Apprendre à écrire, c'est apprendre à oser
Le 11 septembre 2025, l’école primaire d’Arlay, au cœur du vignoble jurassien, a accueilli la rectrice de la région académique Bourgogne-Franche-Comté, Nathalie Albert-Moretti.
Accompagnée de Fabien Ben, directeur académique des services de l’Éducation nationale du Jura, elle est venue observer des séances pédagogiques consacrées à l’apprentissage de l’écriture, de la découverte du geste graphique en maternelle à la production de textes en cycle 3.
Trois classes, trois étapes de l’apprentissage de l’écrit
Cette visite a débuté en grande section de maternelle, où les élèves expérimentent l’écriture de manière libre et décomplexée : dans un premier exercice qui implique le corps et l’espace, les élèves échauffent leurs doigts et miment l’écriture, une "petite gymnastique des doigts qui prépare au bons gestes graphiques" précise l'enseignante, Léa Cornebois. Il faut ensuite tracer des formes au feutre directement sur les tables, modeler des lettres dans la pâte à modeler, peindre pour se préparer aux gestes de l’écriture. Une façon d’apprendre à "oser écrire" dès le plus jeune âge.
En CP, la rectrice a assisté à une séance d’encodage : les élèves associent sons et lettres, prennent conscience que "ce que j’entends s’écrit comme ça", et posent les bases de la lecture et de l’écriture. Ici, c'est l’oreille qui commande au stylo.

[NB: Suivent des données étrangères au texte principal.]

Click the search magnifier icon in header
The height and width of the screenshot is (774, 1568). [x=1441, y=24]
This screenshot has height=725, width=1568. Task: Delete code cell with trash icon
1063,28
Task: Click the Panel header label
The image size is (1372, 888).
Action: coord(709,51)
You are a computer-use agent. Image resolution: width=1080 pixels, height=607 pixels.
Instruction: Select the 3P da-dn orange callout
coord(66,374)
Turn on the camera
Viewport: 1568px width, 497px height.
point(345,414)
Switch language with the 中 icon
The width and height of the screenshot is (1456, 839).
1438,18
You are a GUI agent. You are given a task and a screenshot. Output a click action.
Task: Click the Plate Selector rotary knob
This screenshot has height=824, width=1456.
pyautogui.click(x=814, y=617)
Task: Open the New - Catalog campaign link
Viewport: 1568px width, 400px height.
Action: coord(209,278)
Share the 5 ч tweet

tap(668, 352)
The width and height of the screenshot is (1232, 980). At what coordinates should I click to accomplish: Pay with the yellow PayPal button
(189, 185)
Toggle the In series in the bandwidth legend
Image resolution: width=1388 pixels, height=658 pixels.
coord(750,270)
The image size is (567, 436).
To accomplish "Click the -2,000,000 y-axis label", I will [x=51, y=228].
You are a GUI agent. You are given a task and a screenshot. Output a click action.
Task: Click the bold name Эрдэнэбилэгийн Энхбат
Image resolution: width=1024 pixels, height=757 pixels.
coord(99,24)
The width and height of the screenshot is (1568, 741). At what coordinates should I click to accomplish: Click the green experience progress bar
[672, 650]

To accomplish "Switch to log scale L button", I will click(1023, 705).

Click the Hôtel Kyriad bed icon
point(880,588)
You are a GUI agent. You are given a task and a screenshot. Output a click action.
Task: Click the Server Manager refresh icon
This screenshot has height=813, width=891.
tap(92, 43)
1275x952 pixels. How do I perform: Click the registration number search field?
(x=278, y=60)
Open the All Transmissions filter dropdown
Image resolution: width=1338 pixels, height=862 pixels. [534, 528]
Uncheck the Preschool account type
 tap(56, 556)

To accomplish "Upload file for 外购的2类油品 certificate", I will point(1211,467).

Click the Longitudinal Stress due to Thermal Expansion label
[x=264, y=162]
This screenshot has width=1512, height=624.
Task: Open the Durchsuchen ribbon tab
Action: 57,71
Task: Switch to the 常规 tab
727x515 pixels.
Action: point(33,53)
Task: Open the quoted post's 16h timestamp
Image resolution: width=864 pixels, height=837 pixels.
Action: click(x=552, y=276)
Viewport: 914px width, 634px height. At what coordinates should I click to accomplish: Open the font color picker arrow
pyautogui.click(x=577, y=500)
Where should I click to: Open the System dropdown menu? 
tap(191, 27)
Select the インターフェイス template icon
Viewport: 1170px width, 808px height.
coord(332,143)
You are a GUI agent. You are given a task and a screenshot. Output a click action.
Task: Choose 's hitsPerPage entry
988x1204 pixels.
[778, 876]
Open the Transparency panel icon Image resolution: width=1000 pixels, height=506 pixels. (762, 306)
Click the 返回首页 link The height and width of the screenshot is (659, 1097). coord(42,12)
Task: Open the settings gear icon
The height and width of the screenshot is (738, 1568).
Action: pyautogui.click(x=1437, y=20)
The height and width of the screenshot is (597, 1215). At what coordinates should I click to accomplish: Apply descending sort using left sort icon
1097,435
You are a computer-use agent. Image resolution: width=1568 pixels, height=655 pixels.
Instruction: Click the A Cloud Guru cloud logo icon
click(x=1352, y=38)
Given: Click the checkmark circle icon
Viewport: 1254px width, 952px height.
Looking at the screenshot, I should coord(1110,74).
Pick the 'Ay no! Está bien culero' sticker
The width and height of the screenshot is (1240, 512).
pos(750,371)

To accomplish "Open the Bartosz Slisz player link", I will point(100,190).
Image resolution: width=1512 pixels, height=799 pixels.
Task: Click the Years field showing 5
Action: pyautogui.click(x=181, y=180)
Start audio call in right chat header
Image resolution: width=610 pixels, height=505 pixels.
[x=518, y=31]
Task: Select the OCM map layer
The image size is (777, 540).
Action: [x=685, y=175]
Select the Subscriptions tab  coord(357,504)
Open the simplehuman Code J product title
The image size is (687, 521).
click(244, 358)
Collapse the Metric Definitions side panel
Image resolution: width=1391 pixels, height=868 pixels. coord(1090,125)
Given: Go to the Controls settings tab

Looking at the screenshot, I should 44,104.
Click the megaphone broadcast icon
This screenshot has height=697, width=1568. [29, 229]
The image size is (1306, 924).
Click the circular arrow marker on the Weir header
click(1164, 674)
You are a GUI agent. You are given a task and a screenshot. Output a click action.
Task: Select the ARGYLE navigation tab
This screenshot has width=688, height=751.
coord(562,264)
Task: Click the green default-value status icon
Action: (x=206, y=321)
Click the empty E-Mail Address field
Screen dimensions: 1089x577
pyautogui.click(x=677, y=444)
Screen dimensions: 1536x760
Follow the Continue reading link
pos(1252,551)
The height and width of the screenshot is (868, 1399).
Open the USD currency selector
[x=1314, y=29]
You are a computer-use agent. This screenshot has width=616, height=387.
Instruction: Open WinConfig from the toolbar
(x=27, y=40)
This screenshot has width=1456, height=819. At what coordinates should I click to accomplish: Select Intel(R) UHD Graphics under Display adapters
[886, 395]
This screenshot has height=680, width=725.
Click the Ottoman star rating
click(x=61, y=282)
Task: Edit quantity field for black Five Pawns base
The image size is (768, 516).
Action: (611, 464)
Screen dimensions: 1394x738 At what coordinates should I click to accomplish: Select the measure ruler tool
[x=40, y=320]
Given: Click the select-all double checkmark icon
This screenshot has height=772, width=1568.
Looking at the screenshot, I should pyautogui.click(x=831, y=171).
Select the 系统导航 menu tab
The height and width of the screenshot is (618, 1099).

Enfin, en CM1-CM2, l’écriture s’est faite créative et expressive. Les élèves travaillaient autour de l’œuvre "Le Cri" d’Edvard Munch pour exprimer leurs émotions et nourrir leur production écrite. Préparation orale collective, échanges d’idées, puis passage à l’écrit : autant d’étapes qui permettent d'entrer dans le récit écrit.
La confiance et la lecture, des leviers essentiels
Au terme des observations, une table ronde avec l’équipe enseignante a permis de mettre en perspective ces trois étapes.
La directrice de l’école, Julie Buatois, a insisté sur la nécessité de développer un sentiment de confiance, préalable indispensable à un acte qui peut parfois intimider les élèves.
L’inspectrice de circonscription, Myriam Pichon-Dufourt, a de son côté souligné l’importance de dédramatiser l’écriture, en multipliant les approches et en donnant aux élèves le droit d’oser.
Les enseignants ont également rappelé le rôle central de la lecture. Lire pour le plaisir, lire au quotidien, lire à voix haute : autant de pratiques qui nourrissent l’écriture. Comme l’a résumé Delphine Teixeira-Taubaty, enseignante des CM : "On écrit bien parce qu’on lit bien."
L'écriture, un pilier pour les savoirs fondamentaux
La rectrice a salué l’investissement de l’équipe pédagogique qui met en œuvre la priorité donnée à la maîtrise des savoirs fondamentaux. "Apprendre à lire et à écrire, c’est bien plus qu’acquérir des compétences", a-t-elle rappelé : " C’est une conquête essentielle pour réussir et pour s’émanciper."